HuMoCon: Concept Discovery for Human Motion Understanding
Qihang Fang, Chengcheng Tang, Bugra Tekin, Shugao Ma, Yanchao Yang
TL;DR
HuMoCon addresses the challenge of understanding human motion from both video and motion data by explicitly aligning cross-modal features and preserving high-frequency dynamics. It introduces a velocity-aware masked autoencoder with VQ-VAE codebooks to discover motion concepts, coupled with a feature alignment loss and a two-stage LM fine-tuning pipeline including modality translation and instruction tuning. The approach achieves state-of-the-art results on ActivityNet-QA and BABEL-QA, with ablations confirming the importance of velocity reconstruction and cross-modal alignment. This work advances practical human motion understanding by enabling fine-grained reasoning across modalities and providing a scalable path for LLM-based motion reasoning.
Abstract
We present HuMoCon, a novel motion-video understanding framework designed for advanced human behavior analysis. The core of our method is a human motion concept discovery framework that efficiently trains multi-modal encoders to extract semantically meaningful and generalizable features.

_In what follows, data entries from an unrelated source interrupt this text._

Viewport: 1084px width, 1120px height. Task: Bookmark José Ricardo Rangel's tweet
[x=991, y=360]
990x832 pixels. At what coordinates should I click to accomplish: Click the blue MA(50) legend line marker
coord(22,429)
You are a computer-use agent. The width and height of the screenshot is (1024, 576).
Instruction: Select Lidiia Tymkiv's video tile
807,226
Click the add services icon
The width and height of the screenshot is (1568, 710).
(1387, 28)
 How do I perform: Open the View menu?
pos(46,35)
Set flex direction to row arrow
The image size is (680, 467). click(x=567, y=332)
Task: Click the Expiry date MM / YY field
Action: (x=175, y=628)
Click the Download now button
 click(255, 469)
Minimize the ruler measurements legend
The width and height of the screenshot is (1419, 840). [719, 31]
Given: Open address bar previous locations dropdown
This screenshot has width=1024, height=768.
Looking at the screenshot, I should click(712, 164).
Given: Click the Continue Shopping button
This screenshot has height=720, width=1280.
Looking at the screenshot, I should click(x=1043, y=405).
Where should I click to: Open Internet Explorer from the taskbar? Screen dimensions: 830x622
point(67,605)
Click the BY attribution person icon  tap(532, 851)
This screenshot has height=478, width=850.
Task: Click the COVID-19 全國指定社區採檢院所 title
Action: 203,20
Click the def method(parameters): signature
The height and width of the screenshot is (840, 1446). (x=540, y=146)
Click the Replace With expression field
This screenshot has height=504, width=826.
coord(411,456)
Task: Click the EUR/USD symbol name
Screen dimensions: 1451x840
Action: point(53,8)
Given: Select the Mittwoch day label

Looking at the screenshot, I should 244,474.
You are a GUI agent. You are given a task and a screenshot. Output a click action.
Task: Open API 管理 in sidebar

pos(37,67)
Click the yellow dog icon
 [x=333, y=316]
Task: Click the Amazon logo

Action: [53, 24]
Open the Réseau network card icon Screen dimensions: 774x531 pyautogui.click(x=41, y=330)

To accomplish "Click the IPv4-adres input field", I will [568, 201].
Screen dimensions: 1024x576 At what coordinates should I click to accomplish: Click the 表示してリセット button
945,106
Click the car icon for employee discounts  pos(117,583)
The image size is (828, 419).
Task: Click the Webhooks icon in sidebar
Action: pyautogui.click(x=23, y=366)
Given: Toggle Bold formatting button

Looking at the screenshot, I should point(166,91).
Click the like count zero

HuMoCon addresses key challenges in motion concept discovery for understanding and reasoning, including the lack of explicit multi-modality feature alignment and the loss of high-frequency information in masked autoencoding frameworks. Our approach integrates a feature alignment strategy that leverages video for contextual understanding and motion for fine-grained interaction modeling, further with a velocity reconstruction mechanism to enhance high-frequency feature expression and mitigate temporal over-smoothing. Comprehensive experiments on standard benchmarks demonstrate that HuMoCon enables effective motion concept discovery and significantly outperforms state-of-the-art methods in training large models for human motion understanding. We will open-source the associated code with our paper.